A Comissão de Indústria, Comércio e Serviços da Câmara dos Deputados aprovou em dezembro um projeto de lei que cria normas nacionais para o comércio ambulante em todo o país. A proposta estabelece direitos e deveres dos trabalhadores e impõe limites à fiscalização, com o objetivo de evitar apreensões imediatas de mercadorias quando não houver indícios de crime ou risco à saúde pública.
O texto aprovado é um substitutivo do relator, deputado Gilson Marques, ao PL 575/25, e determina que a apreensão de produtos só poderá ocorrer mediante suspeita fundamentada de irregularidade. A nova versão também retirou exigências consideradas discriminatórias, como a comprovação de desemprego prévio para o exercício da atividade.
A proposta simplifica a burocracia e presume a boa-fé do ambulante, transferindo ao fiscal o ônus de comprovar eventuais irregularidades. O projeto ainda concede prazo de 15 dias para apresentação de documentos que comprovem a origem lícita das mercadorias e prevê punições administrativas e penais para agentes públicos que atuarem com abuso de poder.

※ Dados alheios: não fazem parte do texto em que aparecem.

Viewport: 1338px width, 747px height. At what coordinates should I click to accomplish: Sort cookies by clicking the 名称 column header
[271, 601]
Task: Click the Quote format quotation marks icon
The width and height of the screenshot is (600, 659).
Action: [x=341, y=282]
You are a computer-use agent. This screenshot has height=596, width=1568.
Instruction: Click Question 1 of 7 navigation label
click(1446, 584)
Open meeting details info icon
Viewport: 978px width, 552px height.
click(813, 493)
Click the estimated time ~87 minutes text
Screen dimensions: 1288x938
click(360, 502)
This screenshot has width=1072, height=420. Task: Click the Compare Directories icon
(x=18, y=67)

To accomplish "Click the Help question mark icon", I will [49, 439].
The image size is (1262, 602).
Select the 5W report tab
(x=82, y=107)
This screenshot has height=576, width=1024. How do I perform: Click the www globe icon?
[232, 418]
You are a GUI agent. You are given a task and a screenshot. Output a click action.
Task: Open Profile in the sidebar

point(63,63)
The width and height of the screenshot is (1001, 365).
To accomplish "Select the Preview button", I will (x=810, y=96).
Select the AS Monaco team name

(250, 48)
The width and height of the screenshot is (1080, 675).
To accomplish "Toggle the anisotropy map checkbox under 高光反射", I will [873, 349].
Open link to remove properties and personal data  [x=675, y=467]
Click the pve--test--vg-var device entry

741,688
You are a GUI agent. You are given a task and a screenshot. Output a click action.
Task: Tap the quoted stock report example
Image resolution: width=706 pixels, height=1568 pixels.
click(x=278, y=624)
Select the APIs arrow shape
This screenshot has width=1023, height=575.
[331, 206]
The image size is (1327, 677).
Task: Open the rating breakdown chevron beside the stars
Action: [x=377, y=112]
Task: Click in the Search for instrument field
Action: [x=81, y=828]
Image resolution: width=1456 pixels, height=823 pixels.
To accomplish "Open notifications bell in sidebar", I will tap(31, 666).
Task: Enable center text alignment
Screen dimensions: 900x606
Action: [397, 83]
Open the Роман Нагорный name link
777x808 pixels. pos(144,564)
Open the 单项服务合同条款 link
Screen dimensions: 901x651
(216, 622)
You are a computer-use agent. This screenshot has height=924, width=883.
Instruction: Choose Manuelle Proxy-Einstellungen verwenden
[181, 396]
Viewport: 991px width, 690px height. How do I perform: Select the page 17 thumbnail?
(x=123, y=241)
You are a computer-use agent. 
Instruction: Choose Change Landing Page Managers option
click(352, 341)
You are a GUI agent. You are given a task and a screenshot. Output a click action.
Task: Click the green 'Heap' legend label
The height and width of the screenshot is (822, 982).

Segundo o relator, a iniciativa busca garantir segurança jurídica a mais de meio milhão de brasileiros que dependem do comércio ambulante como fonte de renda. O projeto segue agora para análise das comissões de Trabalho e de Constituição e Justiça antes de ser votado pelo Plenário da Câmara. Para virar lei, ainda precisará de aprovação da Câmara e do Senado.